Skittering on the damp grass, she scrambled into the bushes. Twigs and thorns tore at her hair and dress as she pushed her way toward the center, only stopping when the branches became an impassable barrier.
She huddled into a ball, trying to make herself invisible, although no one outside would be able to see her through the undergrowth and the darkness. She tried without success to control her sawing breath.
He was near. She couldn’t hear him or see him, but the prickling hairs on her skin told her he was watching, waiting for her to betray her position.
“Verity, come out,” he eventually said. As expected, he was very close. “There’s nowhere for you to go.”

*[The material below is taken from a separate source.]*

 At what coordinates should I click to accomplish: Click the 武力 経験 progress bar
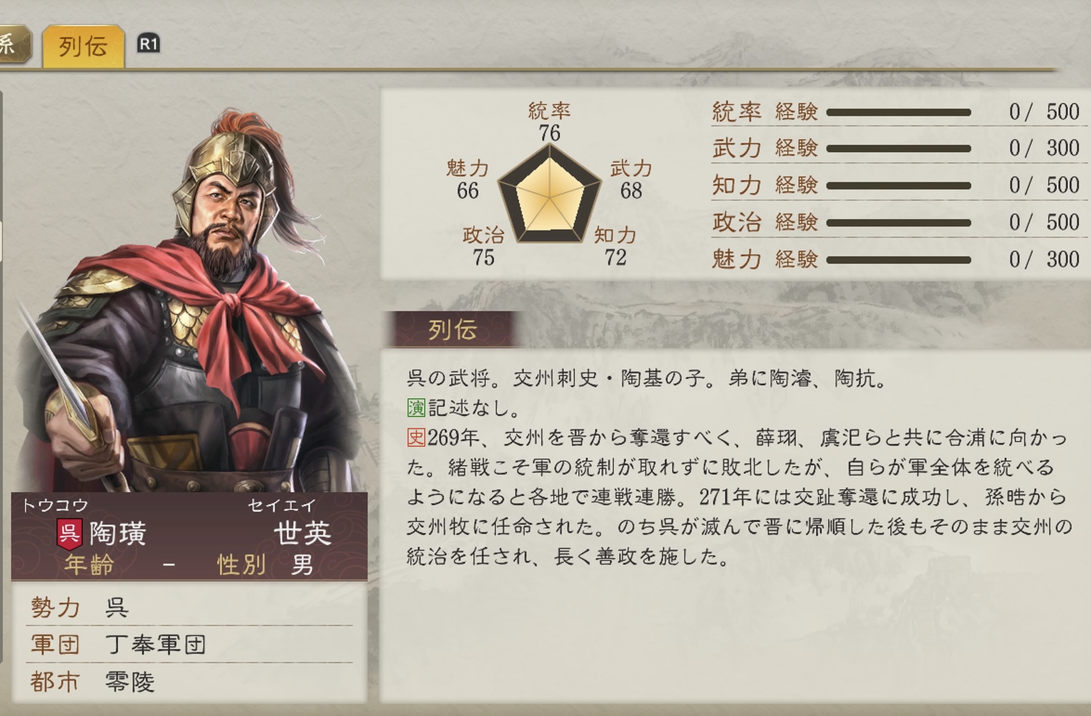pos(898,149)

He sounded like a reasonable man when he used that coaxing tone. Once, she might have believed that was what he was. No longer.
The gossip was right. All the Kinmurries were mad. The duke’s thirst for revenge threatened to make him the maddest of them all.

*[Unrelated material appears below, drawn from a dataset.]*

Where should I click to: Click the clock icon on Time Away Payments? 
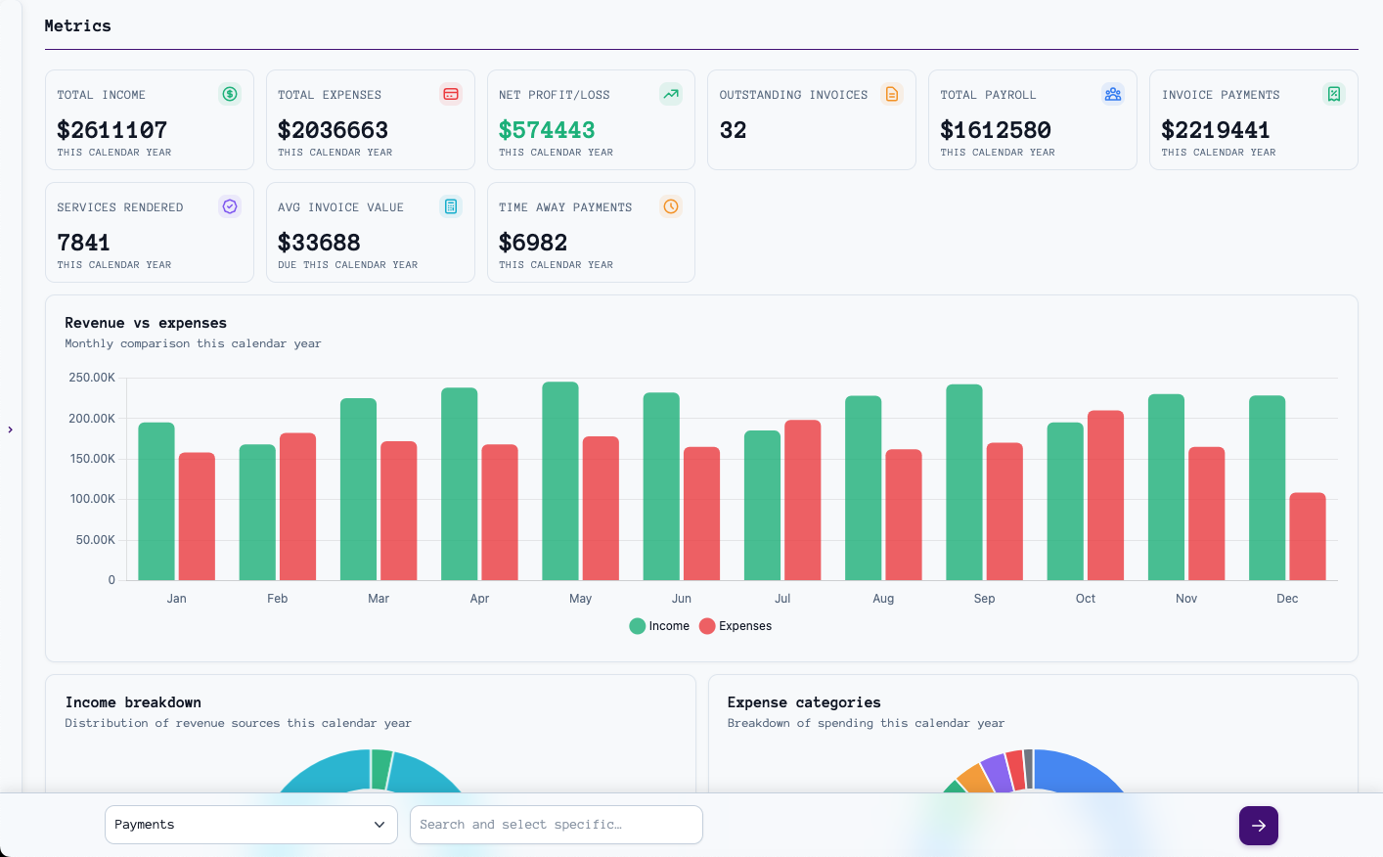tap(671, 206)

She shrank deeper into her hiding place and didn’t answer. A chilly trickle of water ran down her nape, but she didn’t dare move to wipe it away.
“The night will turn cold, and it’s going to rain again.” He hadn’t shifted. Curse him, he must have seen her tunnel her way in.
As if he read her thoughts, he said, “I know just where you are. There’s a hollow at the heart of the shrubbery. I grew up here. There are no secret places for me in this glen. It’s useless trying to escape. There isn’t a nook or cranny or bolthole for miles I haven’t already found and used.”
She supposed he’d played pranks like all children and found hiding places. Strange to imagine him as a little boy. She didn’t think she ever had before. Her momentary distraction ended abruptly when she heard an ominous rustling.
“I’ll come and get you if I have to. Or you can come out of your own volition. But you’re not staying outside.”
As her breathing calmed, the blind fear that had sent her on this pointless flight subsided. And it was a pointless flight, she saw now. Where could she go? It was the middle of the night. She wasn’t dressed for travel. She had no provisions or money. She hadn’t a clue how to get out of the valley.
Kylemore sighed. “All right. I’m coming in.”
“No,” she said tonelessly. “No, wait.” She couldn’t bear the thought of him dragging her out kicking and screaming.
Defeat replaced her earlier crazed fury and she was aware of every snag and scratch on the way out. Wet, muddy and smarting from a hundred small abrasions, she crawled into the open, but nothing smarted as much as recognizing her stupidity in running away from him like that.
She needed more than hysteria to escape the Duke of Kylemore. Hadn’t she tried to leave him after a year of hardheaded planning? And that had only landed her squarely in her present predicament.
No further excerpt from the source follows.